На самом деле все было гораздо проще и прозаичнее. Прадед писателя по отцовской линии, Джон Эдгар По, сын фермера из Ирландии, эмигрировал в Новый Свет в 1749 году. Поселился он в Балтиморе. Дед писателя, Дэвид Эдгар По, которого в биографиях писателя иногда ошибочно именуют «генералом По», активно участвовал в антибританском восстании в американских колониях. Однако был он всего лишь майором и помощником заместителя генерал-квартирмейстера города Балтимора в 1779 году. Впрочем, именно из этого эпизода его жизни и вырос стойкий миф о «генерале американских войск». При этом сам Дэвид По был безусловно храбрым человеком и хорошим воином, что отмечал сам генерал Лафайетт. Кстати, во время визита осенью 1824 года в США французский генерал посетил могилу деда Эдгара По и произнес там: «Здесь покоится благородное сердце».
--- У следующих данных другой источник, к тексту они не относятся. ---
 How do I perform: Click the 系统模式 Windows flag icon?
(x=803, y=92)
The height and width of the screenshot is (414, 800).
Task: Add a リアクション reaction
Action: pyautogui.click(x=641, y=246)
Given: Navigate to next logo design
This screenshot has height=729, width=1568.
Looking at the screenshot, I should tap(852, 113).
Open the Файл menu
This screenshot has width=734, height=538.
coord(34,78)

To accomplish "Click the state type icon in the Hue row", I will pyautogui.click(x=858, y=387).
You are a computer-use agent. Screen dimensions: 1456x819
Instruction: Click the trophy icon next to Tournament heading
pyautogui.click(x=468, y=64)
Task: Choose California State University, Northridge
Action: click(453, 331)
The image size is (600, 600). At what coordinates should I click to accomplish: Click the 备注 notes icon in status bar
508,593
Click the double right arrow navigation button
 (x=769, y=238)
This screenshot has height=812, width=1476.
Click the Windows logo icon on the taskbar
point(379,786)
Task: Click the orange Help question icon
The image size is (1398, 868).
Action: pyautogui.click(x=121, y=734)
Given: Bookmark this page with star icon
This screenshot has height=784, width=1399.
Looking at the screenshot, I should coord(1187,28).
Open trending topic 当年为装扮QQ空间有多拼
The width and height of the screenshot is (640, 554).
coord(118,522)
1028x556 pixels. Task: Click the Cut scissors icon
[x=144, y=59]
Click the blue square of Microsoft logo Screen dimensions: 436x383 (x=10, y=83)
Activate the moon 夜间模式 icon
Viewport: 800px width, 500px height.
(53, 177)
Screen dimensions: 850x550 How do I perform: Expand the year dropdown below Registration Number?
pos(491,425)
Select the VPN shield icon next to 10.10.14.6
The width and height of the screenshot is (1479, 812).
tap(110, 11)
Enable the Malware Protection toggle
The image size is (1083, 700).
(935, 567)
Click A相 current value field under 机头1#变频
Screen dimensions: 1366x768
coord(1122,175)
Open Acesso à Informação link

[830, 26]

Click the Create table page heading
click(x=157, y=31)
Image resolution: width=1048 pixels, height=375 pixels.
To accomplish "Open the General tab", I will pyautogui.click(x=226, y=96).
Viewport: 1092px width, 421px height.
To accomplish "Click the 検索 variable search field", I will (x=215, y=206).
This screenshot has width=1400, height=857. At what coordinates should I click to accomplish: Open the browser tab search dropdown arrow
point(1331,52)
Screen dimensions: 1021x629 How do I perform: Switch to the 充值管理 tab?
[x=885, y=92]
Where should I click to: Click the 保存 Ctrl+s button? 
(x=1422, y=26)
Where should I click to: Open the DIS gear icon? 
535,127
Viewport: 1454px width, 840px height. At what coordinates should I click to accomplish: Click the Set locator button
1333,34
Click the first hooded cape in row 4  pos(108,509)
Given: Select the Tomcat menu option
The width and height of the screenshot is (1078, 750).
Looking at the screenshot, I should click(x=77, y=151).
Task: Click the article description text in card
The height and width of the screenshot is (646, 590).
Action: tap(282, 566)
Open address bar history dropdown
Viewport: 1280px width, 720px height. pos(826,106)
Отец будущего писателя, Дэвид По-младший, родился в Балтиморе 18 июля 1784 года. Он, видимо, был человеком, с самого детства стремившимся к тому, чтобы стать актером. И поэтому, несмотря на недовольство «генерала По», в девятнадцать лет вступил в труппу «Вирджиния плейер». В книгах об Эдгаре По нередко можно встретить замечания о том, что отец писателя был никчемным артистом и пьяницей. Это совсем не так — с 1803 по 1809 год Дэвид По-младший сыграл сто тридцать семь ролей. В том числе и в классических пьесах «Макбет», «Король Лир», «Ричард III», «Много шума из ничего»… Склонность к пьянству, а также психическая неуравновешенность, впоследствии преследовавшая и его сыновей, в начале актерской карьеры Дэвида По никак не проявлялась.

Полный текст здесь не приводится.